== Exercise instructions ==
The answer must consist of every line below containing "computer".

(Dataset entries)
:::
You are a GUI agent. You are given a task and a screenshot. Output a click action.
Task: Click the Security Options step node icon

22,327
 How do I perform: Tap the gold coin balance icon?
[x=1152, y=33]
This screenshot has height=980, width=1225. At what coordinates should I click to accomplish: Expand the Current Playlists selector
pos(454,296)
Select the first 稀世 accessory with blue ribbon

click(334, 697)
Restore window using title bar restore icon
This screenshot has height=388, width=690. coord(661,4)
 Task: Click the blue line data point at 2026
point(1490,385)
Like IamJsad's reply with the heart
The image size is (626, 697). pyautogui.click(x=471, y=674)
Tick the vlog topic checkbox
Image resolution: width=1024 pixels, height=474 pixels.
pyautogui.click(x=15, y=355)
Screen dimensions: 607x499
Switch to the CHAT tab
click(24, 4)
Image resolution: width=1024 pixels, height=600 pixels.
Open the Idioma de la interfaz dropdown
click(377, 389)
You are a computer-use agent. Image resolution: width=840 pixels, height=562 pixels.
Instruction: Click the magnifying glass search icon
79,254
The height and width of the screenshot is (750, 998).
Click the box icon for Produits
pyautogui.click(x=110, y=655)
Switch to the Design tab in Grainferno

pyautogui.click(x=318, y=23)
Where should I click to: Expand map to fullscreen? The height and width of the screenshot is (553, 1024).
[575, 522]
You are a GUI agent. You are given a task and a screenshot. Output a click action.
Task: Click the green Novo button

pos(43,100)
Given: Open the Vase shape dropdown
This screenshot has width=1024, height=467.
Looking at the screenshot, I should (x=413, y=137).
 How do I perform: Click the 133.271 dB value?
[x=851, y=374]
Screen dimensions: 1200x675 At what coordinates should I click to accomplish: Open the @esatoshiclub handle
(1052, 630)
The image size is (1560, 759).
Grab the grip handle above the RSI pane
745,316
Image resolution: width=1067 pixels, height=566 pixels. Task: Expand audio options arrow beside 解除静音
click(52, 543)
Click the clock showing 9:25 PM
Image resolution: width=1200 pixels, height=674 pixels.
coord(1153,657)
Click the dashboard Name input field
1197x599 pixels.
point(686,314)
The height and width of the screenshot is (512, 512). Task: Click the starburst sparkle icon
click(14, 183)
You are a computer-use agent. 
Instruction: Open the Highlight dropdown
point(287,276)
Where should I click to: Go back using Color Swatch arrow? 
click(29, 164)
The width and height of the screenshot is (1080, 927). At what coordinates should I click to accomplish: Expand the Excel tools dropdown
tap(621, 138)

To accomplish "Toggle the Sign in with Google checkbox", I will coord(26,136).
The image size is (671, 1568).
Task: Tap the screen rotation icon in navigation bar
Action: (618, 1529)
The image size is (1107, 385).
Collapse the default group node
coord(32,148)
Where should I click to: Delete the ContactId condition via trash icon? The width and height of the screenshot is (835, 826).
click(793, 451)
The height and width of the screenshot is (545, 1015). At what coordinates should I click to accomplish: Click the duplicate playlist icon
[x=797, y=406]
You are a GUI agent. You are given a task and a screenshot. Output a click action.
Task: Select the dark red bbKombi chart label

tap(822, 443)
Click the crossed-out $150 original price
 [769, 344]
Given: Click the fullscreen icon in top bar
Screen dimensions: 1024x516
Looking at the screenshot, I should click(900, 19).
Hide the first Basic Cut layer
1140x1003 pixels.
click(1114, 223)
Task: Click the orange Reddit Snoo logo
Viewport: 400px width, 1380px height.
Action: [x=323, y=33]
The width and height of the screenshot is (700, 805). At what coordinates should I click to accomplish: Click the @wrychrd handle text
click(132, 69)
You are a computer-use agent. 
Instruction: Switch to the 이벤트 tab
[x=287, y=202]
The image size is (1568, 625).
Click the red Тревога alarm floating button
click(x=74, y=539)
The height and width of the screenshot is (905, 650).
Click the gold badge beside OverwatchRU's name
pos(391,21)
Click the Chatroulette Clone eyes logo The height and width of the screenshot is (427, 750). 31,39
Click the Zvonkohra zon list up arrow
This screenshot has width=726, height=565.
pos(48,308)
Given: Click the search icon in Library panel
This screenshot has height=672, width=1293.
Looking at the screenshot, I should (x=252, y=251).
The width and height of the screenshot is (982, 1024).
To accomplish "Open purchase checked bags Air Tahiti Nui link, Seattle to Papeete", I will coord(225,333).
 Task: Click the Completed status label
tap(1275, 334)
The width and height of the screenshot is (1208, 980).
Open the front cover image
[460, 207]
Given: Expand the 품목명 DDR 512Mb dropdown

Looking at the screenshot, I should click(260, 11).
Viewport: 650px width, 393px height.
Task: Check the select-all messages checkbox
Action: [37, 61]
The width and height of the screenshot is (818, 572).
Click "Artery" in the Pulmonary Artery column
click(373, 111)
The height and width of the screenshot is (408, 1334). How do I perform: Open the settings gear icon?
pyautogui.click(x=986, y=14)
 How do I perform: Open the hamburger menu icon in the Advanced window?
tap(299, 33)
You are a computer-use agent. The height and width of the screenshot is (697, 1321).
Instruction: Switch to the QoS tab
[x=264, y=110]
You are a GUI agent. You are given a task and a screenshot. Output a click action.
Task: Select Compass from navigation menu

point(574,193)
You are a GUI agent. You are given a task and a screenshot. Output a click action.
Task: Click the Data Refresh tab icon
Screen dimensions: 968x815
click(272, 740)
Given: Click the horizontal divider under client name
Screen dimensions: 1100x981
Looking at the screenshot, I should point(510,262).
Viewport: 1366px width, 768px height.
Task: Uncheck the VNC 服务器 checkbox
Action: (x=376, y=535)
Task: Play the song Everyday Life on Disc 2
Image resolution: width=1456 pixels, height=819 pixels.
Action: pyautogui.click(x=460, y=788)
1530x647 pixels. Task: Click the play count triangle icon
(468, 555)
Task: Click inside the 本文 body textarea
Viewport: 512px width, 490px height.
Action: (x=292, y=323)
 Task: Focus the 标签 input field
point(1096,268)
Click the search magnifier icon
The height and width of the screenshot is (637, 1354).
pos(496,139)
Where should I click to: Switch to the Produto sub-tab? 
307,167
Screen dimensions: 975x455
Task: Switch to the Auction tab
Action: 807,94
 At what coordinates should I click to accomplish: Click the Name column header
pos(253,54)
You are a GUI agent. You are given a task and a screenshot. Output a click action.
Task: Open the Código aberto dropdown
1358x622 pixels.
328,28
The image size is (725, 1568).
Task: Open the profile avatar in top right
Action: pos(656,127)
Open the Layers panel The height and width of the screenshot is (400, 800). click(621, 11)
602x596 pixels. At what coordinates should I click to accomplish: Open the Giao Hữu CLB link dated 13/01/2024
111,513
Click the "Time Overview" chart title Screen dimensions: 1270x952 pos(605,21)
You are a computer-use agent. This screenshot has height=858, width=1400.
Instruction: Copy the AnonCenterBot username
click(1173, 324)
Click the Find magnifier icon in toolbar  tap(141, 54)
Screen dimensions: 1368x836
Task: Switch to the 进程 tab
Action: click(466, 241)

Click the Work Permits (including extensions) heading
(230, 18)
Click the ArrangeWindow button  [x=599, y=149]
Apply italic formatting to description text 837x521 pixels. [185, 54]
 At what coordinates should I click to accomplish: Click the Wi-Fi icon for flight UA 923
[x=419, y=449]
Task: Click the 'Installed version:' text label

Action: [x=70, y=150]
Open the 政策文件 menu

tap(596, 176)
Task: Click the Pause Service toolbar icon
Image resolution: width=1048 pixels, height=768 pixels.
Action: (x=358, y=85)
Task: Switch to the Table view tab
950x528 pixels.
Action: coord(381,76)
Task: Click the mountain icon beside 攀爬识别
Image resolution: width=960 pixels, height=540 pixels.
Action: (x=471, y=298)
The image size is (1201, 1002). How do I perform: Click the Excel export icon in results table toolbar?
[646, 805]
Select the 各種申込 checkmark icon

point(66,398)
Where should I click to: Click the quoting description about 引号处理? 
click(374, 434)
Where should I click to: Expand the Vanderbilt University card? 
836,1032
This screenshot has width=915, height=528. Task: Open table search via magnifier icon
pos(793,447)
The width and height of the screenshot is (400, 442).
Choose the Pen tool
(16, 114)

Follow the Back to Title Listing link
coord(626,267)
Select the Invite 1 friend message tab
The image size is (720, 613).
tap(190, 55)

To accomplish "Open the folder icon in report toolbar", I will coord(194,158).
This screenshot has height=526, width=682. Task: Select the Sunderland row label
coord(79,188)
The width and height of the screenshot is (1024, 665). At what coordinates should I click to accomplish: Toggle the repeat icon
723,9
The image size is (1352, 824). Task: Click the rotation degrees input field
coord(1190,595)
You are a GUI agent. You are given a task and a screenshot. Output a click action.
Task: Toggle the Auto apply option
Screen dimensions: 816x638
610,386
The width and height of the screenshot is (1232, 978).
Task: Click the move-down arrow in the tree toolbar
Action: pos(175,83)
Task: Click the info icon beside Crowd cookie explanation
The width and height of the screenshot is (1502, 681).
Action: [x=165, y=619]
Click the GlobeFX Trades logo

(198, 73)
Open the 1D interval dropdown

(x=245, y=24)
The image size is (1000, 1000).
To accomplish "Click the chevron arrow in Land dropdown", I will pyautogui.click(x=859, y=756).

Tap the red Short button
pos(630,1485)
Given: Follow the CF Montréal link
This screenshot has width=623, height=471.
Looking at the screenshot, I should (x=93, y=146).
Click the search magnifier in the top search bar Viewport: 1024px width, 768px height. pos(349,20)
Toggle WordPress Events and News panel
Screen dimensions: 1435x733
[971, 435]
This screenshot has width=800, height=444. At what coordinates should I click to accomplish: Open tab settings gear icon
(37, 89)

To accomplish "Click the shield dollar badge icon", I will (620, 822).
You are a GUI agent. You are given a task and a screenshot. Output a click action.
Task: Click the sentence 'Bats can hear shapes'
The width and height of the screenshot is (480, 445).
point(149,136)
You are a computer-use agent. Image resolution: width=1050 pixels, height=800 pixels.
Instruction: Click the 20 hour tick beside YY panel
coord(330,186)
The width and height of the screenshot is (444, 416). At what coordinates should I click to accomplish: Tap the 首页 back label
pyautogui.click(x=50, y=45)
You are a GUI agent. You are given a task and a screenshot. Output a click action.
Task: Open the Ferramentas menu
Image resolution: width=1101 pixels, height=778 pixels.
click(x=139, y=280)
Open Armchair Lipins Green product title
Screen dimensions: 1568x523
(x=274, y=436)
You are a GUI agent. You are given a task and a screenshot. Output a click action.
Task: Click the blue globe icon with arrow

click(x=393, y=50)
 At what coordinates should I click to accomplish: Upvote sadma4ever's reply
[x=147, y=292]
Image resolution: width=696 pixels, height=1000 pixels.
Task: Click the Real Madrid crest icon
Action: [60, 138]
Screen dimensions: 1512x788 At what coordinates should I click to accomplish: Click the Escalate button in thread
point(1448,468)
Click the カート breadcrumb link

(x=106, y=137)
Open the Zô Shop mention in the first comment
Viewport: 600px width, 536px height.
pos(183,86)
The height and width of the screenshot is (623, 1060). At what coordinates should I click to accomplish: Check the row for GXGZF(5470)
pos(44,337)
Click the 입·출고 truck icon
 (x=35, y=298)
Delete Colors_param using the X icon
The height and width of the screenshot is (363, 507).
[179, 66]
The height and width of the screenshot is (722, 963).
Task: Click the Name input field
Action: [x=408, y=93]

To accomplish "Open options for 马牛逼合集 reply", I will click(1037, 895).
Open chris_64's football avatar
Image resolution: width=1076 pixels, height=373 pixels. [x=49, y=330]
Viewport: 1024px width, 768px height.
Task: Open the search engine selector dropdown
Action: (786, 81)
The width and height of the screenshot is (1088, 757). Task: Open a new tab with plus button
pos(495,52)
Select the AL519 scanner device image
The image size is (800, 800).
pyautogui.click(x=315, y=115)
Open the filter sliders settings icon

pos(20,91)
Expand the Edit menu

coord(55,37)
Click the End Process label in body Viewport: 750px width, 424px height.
:::
== Solution to this task ==
You are a computer-use agent. Image resolution: width=840 pixels, height=562 pixels.
You are a computer-use agent. 
You are a computer-use agent. 
You are a computer-use agent. The height and width of the screenshot is (697, 1321).
You are a computer-use agent. This screenshot has height=858, width=1400.
You are a computer-use agent. Image resolution: width=1050 pixels, height=800 pixels.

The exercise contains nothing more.